For many small businesses that rely on foot traffic, like restaurants and nail salons, even the more flexible lightening terms might not be enough.
“I cried the day I fired him,” said Shelly Ross, owner of Tales of the kitty, a cat sitter in San Francisco, which recently gave up using its $ 75,000 loan and returned the money. “I thought it would save my business, but I feared I would be financially ruined if it wasn’t forgiven, and no one could give me real answers about it.”
Ms. Ross started Tales of the Kitty in 2003 and has grown it into a thriving business with 14 employees and a busy schedule of 10,000 client visits per year. In March, her sales plummeted due to the pandemic, forcing her to lay off.
For their loans to be fully canceled, companies must keep the same number of employees on their payroll as before the pandemic, at the same salary. This is a tough hurdle for business owners whose businesses remain closed. Ms.
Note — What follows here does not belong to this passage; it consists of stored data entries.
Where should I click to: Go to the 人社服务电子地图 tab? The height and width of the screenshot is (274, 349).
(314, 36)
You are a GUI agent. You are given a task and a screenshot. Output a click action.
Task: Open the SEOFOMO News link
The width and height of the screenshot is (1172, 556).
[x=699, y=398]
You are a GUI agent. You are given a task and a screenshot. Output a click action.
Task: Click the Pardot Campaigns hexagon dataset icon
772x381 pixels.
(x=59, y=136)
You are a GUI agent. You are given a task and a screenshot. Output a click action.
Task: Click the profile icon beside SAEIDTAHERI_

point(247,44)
Ross expects her sales to remain slow at least until Thanksgiving.
Much of the paycheck program was aimed at preventing workers from becoming unemployed by funneling money to their employers, and it has made progress toward that goal. Extension numbers published on Friday showed gains in industries who received loans to small businesses and hinted that the program had helped offset at least some of the economic damage caused by the shutdown.
More than 4.5 million businesses, from solo workers and small restaurateurs to retailers and professional service companies with fewer than 500 employees, have gotten help. For the majority, it was a lifeline.
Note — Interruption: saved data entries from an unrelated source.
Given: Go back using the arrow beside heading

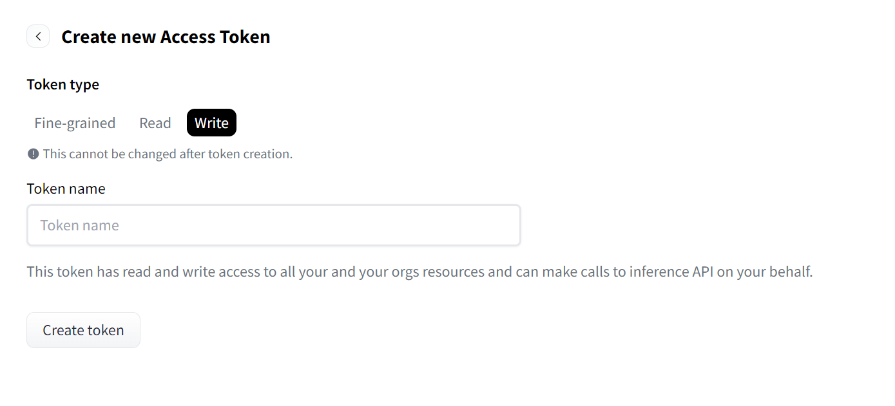Looking at the screenshot, I should [38, 37].
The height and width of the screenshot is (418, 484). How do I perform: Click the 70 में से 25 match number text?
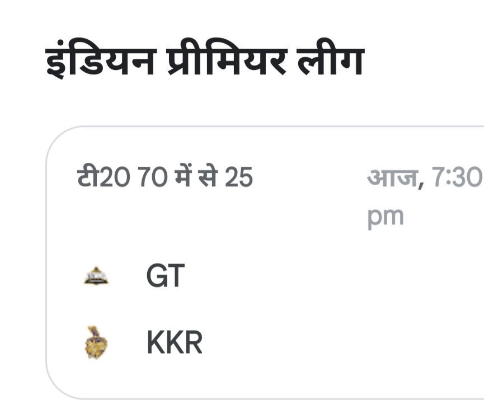195,177
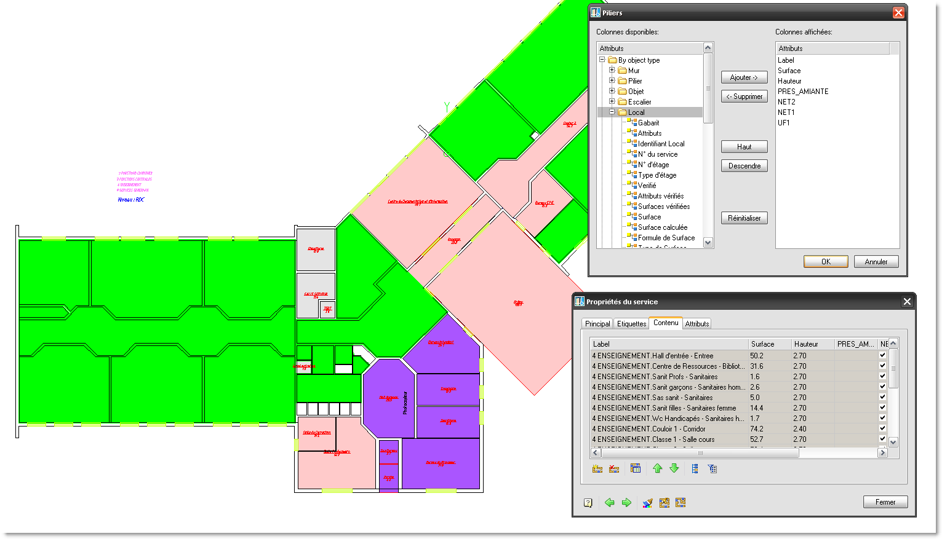Click the Ajouter -> button
The width and height of the screenshot is (942, 539).
coord(744,77)
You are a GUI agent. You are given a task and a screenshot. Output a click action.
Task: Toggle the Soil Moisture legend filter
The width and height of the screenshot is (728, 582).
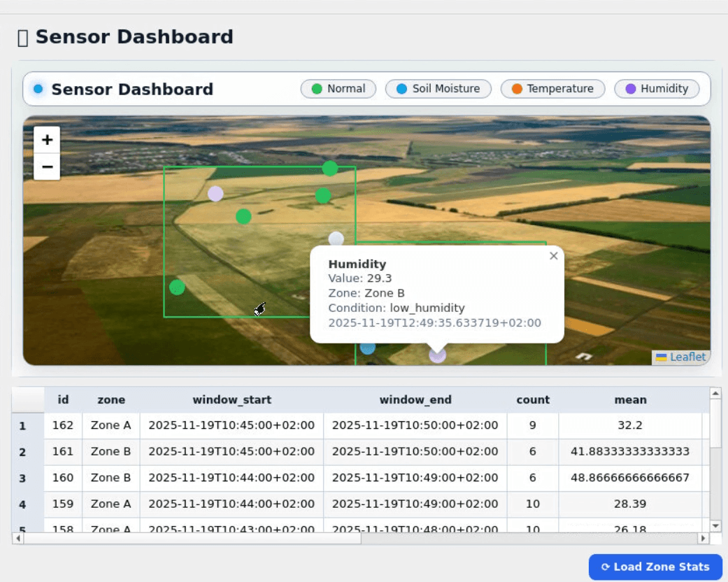tap(438, 89)
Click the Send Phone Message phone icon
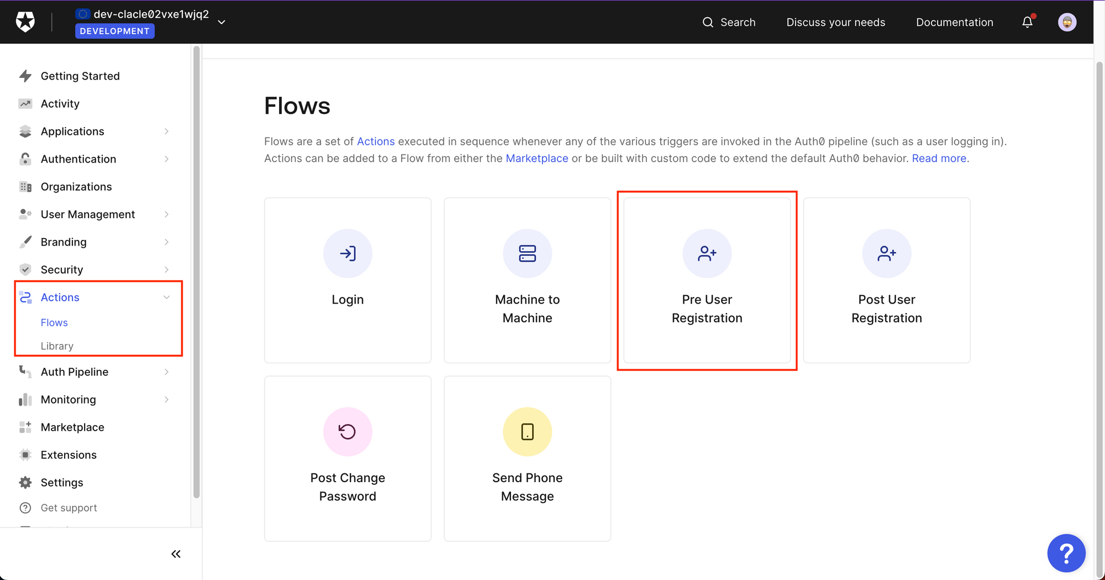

But many lenders are ready to end the program. Although the government will continue to process loans until June 30, Wells Fargo stopped taking new applications last month. The same was true for many community banks, including OceanFirst, a regional bank in Toms River, New Jersey, which has loaned $ 500 million to 3,000 businesses.
Requests had slowed to a trickle, said Christopher Maher, the bank’s chief executive. He cut off new loans because he wanted to steer his employees towards the next major challenge in the program: loan cancellation.
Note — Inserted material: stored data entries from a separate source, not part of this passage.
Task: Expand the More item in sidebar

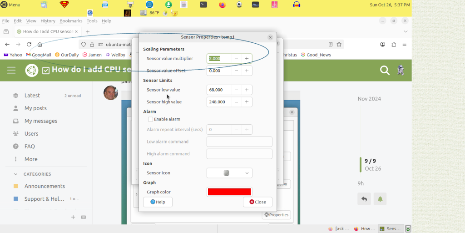Action: coord(31,159)
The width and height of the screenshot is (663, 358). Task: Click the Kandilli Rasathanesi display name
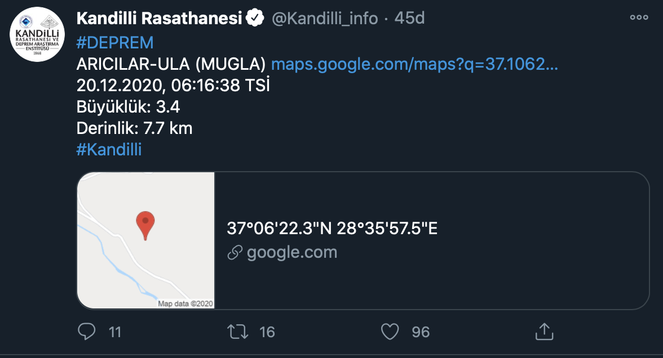pos(160,19)
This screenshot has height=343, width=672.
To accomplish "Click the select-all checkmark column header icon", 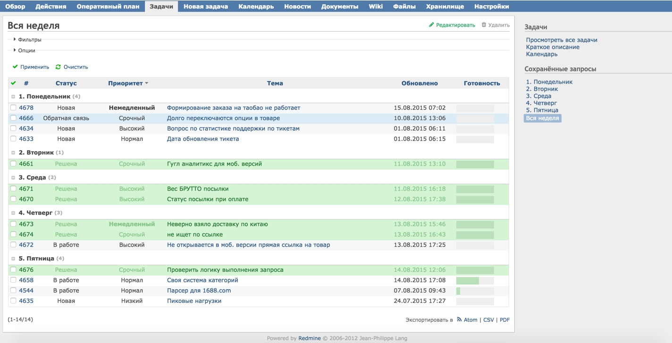I will [13, 83].
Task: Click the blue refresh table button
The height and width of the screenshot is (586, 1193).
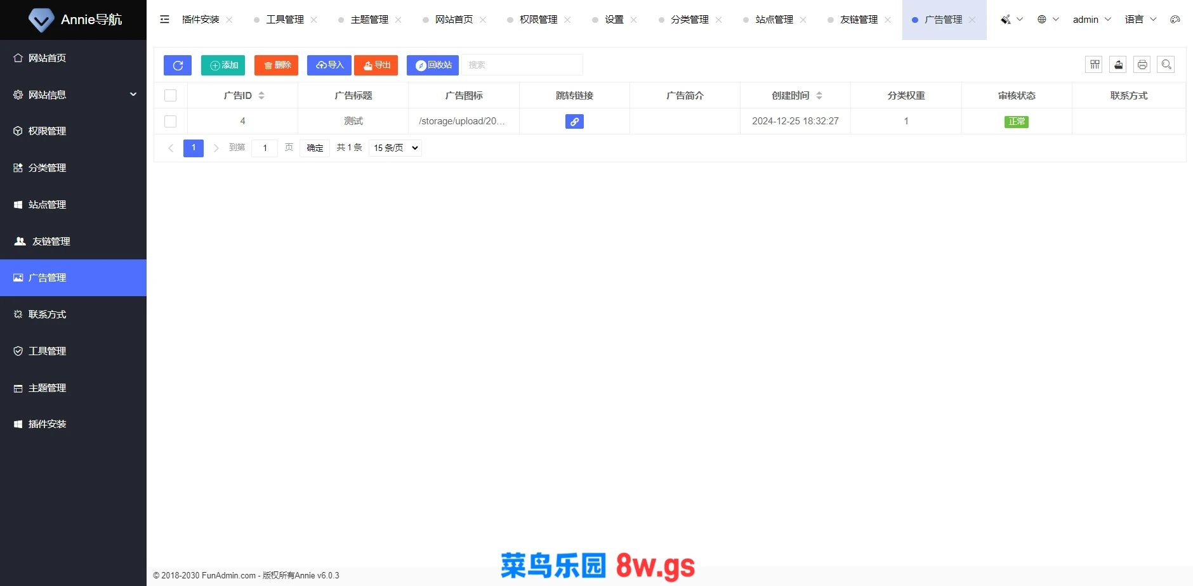Action: pos(178,65)
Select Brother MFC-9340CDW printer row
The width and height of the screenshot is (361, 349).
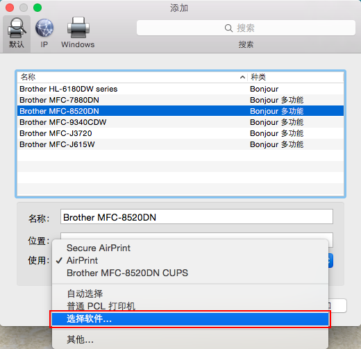coord(181,122)
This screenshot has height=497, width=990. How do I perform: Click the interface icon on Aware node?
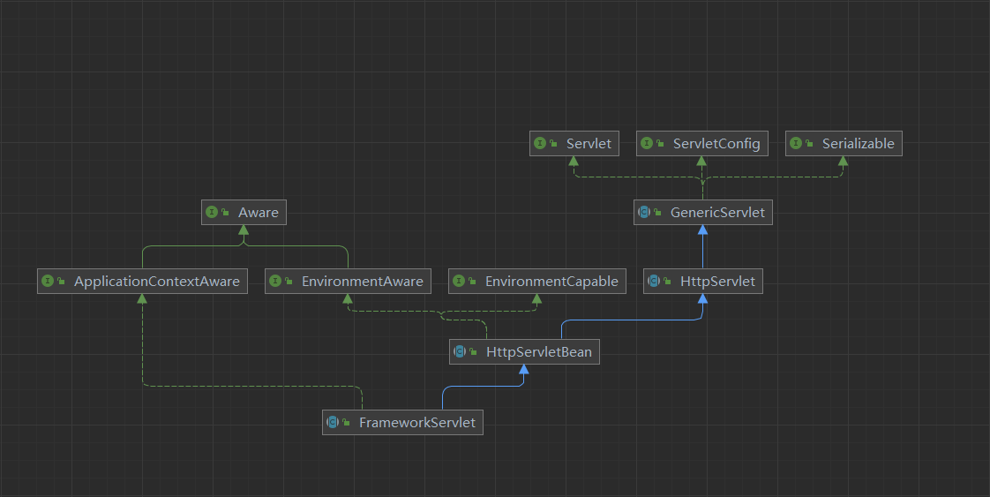212,213
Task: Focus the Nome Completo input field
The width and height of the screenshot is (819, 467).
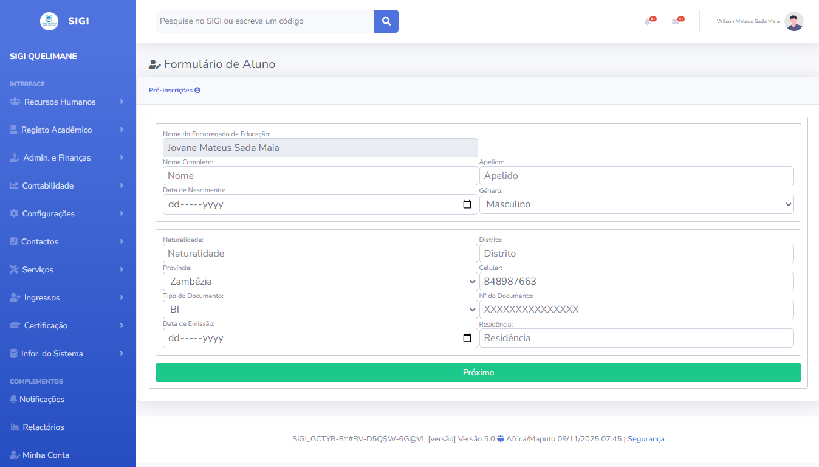Action: [320, 176]
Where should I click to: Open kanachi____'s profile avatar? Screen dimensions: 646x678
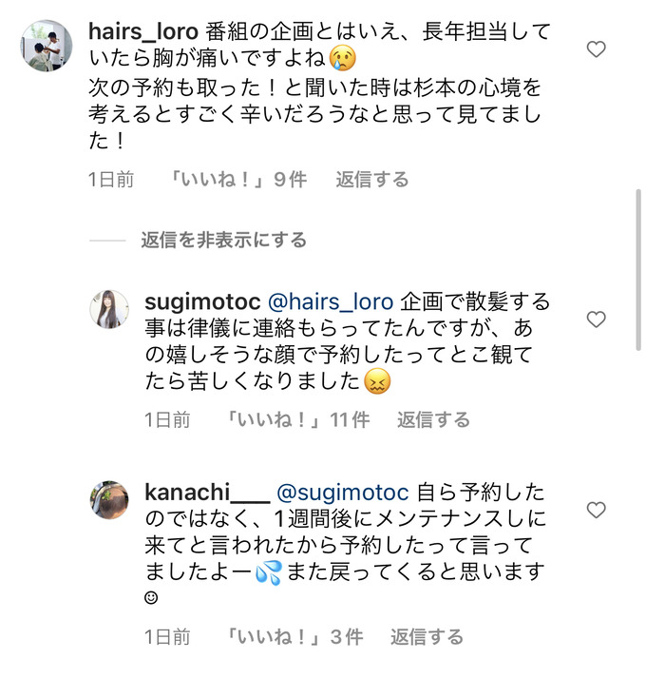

“It will be much more difficult to work on the repayment calculations and documentation than to make these loans in the first place,” said Maher.
The paperwork to prove that a loan meets the terms is long and complicated; the Small Business Administration 11-page application because the loan forgiveness is much more complex than the loan application itself. Any portion not remitted becomes a debt that must be repaid within five years. (The initial term was two years.)
The lack of clarity regarding the loan cancellation cemented Ms. Ross’ decision to repay her loan. She was just considering paying her employees to stay home for eight weeks, which the program allows, but was worried about having to lay them off again when the money runs out.
Then, the week after she got her loan, the Small Business Administration released her pardon request. Ms. Ross has tried to do the math for her business, but her staff are mostly part-time employees with flexible hours. She consulted with her accountant, accountant, lawyer and lender to find out how much of her loan could be eliminated.
No one could give him definitive answers. Afraid of ending up with a big debt, Ms. Ross returned the money.
Many trade groups for lenders and small businesses, such as the Consumer Bankers Association and the Small Business Majority, have requested blanket cancellation for loans under $ 150,000. So far, the Small Business Administration and the Treasury Department – which is calling the shots on most paycheck program terms – have indicated no willingness to grant this.
Adam Markowitz, an accountant in Florida who works with dozens of clients who have taken out payday loans, said he was unable to determine whether his own loan, of $ 34,500, would be canceled entirely. He awaits further information on the many unresolved technical issues.
“The only consistent thing about this program is that it has been a mess every step of the way,” he said.